Task item
Return, from the lines below, each one that includes the word "computer".

------ Study material ------

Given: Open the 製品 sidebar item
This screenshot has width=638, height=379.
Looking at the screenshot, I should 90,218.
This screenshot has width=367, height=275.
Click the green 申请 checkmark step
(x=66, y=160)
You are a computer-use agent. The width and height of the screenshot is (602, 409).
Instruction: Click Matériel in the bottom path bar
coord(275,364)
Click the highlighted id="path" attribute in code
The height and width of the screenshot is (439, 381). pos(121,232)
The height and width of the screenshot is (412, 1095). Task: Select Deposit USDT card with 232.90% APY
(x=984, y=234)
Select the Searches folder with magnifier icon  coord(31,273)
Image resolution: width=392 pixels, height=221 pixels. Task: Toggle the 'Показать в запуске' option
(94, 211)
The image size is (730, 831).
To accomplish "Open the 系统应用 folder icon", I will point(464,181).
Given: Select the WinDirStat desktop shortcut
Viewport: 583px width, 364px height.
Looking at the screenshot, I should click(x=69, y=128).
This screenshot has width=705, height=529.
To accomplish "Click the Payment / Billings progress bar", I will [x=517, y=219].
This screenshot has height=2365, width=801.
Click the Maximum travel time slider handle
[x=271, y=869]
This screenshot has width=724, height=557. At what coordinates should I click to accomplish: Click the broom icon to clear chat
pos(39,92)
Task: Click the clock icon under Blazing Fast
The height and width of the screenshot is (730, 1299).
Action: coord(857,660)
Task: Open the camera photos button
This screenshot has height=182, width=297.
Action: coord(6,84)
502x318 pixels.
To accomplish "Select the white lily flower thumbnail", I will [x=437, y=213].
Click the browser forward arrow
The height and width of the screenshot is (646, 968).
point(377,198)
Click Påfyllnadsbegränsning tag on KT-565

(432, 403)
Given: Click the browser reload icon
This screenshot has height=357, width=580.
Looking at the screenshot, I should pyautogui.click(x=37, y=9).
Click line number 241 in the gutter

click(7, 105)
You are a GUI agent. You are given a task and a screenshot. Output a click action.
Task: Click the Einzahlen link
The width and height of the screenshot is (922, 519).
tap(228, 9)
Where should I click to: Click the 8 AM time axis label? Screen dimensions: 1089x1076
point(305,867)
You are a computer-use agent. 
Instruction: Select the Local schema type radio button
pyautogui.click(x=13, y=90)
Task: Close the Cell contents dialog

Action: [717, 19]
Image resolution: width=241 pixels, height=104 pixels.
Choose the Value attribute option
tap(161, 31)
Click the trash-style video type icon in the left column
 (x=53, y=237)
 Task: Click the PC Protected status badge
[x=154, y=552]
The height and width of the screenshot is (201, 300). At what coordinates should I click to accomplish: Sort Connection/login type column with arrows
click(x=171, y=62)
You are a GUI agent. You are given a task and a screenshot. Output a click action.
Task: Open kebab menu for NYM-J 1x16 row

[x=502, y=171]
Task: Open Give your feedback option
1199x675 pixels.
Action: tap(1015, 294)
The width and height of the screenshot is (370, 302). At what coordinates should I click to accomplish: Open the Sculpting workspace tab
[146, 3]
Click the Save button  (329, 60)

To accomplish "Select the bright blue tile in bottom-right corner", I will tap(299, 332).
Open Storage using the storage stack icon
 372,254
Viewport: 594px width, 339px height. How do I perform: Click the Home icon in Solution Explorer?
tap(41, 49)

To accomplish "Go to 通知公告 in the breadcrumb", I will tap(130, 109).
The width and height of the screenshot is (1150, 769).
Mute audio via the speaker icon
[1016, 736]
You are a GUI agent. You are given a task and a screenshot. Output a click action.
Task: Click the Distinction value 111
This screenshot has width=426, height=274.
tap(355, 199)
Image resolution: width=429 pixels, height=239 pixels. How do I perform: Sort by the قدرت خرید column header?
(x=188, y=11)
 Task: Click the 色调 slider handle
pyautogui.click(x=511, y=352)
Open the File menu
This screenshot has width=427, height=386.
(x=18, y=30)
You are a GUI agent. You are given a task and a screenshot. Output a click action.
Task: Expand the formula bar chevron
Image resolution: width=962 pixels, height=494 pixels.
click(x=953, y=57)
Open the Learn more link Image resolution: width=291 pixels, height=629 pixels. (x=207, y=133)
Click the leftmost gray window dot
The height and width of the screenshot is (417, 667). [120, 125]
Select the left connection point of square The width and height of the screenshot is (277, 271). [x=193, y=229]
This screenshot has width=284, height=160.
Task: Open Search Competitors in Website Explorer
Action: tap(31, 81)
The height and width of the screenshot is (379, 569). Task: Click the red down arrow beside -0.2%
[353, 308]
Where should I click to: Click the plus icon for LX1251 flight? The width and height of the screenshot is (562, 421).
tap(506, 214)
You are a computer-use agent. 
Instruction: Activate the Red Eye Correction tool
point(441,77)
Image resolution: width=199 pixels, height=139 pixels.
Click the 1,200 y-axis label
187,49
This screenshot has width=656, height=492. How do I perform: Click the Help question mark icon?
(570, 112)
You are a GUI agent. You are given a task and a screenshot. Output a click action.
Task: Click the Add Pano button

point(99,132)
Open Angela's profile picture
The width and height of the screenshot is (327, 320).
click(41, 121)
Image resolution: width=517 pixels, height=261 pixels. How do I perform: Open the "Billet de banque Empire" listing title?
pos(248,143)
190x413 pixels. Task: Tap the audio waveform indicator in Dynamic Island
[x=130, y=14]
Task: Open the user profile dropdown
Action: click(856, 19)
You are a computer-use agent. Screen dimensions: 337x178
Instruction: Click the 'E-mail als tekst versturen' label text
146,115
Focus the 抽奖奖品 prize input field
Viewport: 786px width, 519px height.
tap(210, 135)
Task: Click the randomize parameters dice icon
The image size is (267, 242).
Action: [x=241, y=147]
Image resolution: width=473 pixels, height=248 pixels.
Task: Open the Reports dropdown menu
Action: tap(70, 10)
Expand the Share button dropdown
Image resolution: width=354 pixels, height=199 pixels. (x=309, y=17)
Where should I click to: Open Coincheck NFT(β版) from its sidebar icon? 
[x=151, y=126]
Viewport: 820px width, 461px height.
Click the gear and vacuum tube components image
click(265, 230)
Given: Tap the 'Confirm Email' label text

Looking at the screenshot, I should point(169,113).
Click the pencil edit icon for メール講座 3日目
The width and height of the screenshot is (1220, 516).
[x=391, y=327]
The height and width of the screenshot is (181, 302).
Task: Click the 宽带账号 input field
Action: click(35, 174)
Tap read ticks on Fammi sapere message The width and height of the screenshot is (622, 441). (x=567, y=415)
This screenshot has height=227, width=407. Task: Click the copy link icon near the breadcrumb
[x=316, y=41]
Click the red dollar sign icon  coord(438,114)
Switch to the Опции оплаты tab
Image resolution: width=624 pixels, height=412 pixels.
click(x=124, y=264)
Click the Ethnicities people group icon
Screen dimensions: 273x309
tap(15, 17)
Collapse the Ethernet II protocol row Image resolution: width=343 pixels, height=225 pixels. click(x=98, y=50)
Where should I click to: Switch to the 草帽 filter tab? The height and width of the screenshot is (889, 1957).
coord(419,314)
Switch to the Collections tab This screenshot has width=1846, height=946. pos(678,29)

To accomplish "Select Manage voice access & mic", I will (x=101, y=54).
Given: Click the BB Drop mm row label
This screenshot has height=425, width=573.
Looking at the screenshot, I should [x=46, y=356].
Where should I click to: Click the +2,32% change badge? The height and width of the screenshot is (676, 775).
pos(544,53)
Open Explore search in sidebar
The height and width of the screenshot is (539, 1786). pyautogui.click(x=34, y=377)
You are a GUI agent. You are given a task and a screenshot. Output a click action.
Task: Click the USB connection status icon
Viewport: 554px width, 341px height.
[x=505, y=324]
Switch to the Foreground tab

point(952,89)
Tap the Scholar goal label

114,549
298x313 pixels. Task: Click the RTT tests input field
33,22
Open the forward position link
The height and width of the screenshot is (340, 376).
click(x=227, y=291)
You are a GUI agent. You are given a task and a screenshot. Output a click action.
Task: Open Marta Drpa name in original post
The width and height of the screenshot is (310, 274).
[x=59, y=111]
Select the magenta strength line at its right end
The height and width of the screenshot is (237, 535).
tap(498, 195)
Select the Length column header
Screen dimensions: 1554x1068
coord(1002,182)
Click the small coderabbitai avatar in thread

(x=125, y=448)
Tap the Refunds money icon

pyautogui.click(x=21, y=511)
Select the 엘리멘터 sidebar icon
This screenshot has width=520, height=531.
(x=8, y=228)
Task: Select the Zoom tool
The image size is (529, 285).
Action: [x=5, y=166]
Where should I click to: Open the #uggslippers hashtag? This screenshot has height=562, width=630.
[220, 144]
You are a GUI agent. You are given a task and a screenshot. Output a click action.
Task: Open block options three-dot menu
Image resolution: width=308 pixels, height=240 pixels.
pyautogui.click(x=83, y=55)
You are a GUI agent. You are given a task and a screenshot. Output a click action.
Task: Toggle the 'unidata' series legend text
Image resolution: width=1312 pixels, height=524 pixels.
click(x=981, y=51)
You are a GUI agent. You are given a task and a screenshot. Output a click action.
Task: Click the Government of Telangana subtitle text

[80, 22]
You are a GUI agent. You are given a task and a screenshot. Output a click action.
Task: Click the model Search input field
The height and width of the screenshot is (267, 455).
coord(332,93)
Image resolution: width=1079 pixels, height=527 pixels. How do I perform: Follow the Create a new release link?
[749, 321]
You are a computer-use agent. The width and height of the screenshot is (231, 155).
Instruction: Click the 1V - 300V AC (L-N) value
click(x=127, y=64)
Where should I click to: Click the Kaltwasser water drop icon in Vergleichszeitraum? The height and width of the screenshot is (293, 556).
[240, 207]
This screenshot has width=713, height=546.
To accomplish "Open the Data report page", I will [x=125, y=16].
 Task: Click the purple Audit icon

------

Solved problem
You are a computer-use agent. The width and height of the screenshot is (602, 409).
You are a computer-use agent. 
You are a computer-use agent. 
You are a computer-use agent. Screen dimensions: 337x178
You are a computer-use agent. The width and height of the screenshot is (231, 155).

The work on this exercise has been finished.